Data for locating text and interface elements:
# # # # #
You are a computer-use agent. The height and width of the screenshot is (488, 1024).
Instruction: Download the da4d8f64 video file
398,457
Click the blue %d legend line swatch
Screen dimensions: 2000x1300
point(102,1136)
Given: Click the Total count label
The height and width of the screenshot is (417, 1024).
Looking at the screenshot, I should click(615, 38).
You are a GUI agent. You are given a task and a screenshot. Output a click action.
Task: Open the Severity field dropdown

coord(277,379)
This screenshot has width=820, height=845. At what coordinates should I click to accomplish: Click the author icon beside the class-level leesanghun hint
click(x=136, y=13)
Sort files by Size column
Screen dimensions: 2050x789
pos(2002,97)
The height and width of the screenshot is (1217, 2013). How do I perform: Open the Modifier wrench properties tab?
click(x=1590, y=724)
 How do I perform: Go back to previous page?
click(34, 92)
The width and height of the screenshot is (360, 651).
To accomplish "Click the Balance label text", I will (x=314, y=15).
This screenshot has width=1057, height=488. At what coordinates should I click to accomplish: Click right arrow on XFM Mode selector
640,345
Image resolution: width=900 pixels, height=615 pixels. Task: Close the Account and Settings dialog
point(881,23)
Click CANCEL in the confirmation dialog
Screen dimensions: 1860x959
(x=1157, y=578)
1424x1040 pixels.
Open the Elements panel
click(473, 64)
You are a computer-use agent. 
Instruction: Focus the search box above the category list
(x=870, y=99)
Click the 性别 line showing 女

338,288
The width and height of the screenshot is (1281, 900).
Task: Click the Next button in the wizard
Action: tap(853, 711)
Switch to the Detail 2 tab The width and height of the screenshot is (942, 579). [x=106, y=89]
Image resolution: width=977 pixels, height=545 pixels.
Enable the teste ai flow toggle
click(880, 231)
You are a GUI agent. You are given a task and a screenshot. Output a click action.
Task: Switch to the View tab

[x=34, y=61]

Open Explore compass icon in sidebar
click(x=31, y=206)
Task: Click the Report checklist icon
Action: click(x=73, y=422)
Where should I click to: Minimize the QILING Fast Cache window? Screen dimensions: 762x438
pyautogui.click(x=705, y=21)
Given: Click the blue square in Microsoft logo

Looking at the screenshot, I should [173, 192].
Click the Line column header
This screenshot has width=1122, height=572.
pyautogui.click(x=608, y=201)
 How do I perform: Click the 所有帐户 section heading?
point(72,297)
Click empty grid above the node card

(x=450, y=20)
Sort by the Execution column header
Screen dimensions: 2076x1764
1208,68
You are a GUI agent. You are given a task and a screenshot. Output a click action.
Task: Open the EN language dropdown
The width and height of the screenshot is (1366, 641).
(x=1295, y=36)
# # # # #
* **The task**:
Render every line of the data above as a Markdown table with the columns Row and Line, numbering the rows in order and excluding blank lines.

* **The output**:
| Row | Line |
|---|---|
| 1 | You are a computer-use agent. The height and width of the screenshot is (488, 1024). |
| 2 | Instruction: Download the da4d8f64 video file |
| 3 | 398,457 |
| 4 | Click the blue %d legend line swatch |
| 5 | Screen dimensions: 2000x1300 |
| 6 | point(102,1136) |
| 7 | Given: Click the Total count label |
| 8 | The height and width of the screenshot is (417, 1024). |
| 9 | Looking at the screenshot, I should click(615, 38). |
| 10 | You are a GUI agent. You are given a task and a screenshot. Output a click action. |
| 11 | Task: Open the Severity field dropdown |
| 12 | coord(277,379) |
| 13 | This screenshot has width=820, height=845. At what coordinates should I click to accomplish: Click the author icon beside the class-level leesanghun hint |
| 14 | click(x=136, y=13) |
| 15 | Sort files by Size column |
| 16 | Screen dimensions: 2050x789 |
| 17 | pos(2002,97) |
| 18 | The height and width of the screenshot is (1217, 2013). How do I perform: Open the Modifier wrench properties tab? |
| 19 | click(x=1590, y=724) |
| 20 |  How do I perform: Go back to previous page? |
| 21 | click(34, 92) |
| 22 | The width and height of the screenshot is (360, 651). |
| 23 | To accomplish "Click the Balance label text", I will (x=314, y=15). |
| 24 | This screenshot has width=1057, height=488. At what coordinates should I click to accomplish: Click right arrow on XFM Mode selector |
| 25 | 640,345 |
| 26 | Image resolution: width=900 pixels, height=615 pixels. Task: Close the Account and Settings dialog |
| 27 | point(881,23) |
| 28 | Click CANCEL in the confirmation dialog |
| 29 | Screen dimensions: 1860x959 |
| 30 | (x=1157, y=578) |
| 31 | 1424x1040 pixels. |
| 32 | Open the Elements panel |
| 33 | click(473, 64) |
| 34 | You are a computer-use agent.  |
| 35 | Instruction: Focus the search box above the category list |
| 36 | (x=870, y=99) |
| 37 | Click the 性别 line showing 女 |
| 38 | 338,288 |
| 39 | The width and height of the screenshot is (1281, 900). |
| 40 | Task: Click the Next button in the wizard |
| 41 | Action: tap(853, 711) |
| 42 | Switch to the Detail 2 tab The width and height of the screenshot is (942, 579). [x=106, y=89] |
| 43 | Image resolution: width=977 pixels, height=545 pixels. |
| 44 | Enable the teste ai flow toggle |
| 45 | click(880, 231) |
| 46 | You are a GUI agent. You are given a task and a screenshot. Output a click action. |
| 47 | Task: Switch to the View tab |
| 48 | [x=34, y=61] |
| 49 | Open Explore compass icon in sidebar |
| 50 | click(x=31, y=206) |
| 51 | Task: Click the Report checklist icon |
| 52 | Action: click(x=73, y=422) |
| 53 | Where should I click to: Minimize the QILING Fast Cache window? Screen dimensions: 762x438 |
| 54 | pyautogui.click(x=705, y=21) |
| 55 | Given: Click the blue square in Microsoft logo |
| 56 | Looking at the screenshot, I should [173, 192]. |
| 57 | Click the Line column header |
| 58 | This screenshot has width=1122, height=572. |
| 59 | pyautogui.click(x=608, y=201) |
| 60 |  How do I perform: Click the 所有帐户 section heading? |
| 61 | point(72,297) |
| 62 | Click empty grid above the node card |
| 63 | (x=450, y=20) |
| 64 | Sort by the Execution column header |
| 65 | Screen dimensions: 2076x1764 |
| 66 | 1208,68 |
| 67 | You are a GUI agent. You are given a task and a screenshot. Output a click action. |
| 68 | Task: Open the EN language dropdown |
| 69 | The width and height of the screenshot is (1366, 641). |
| 70 | (x=1295, y=36) |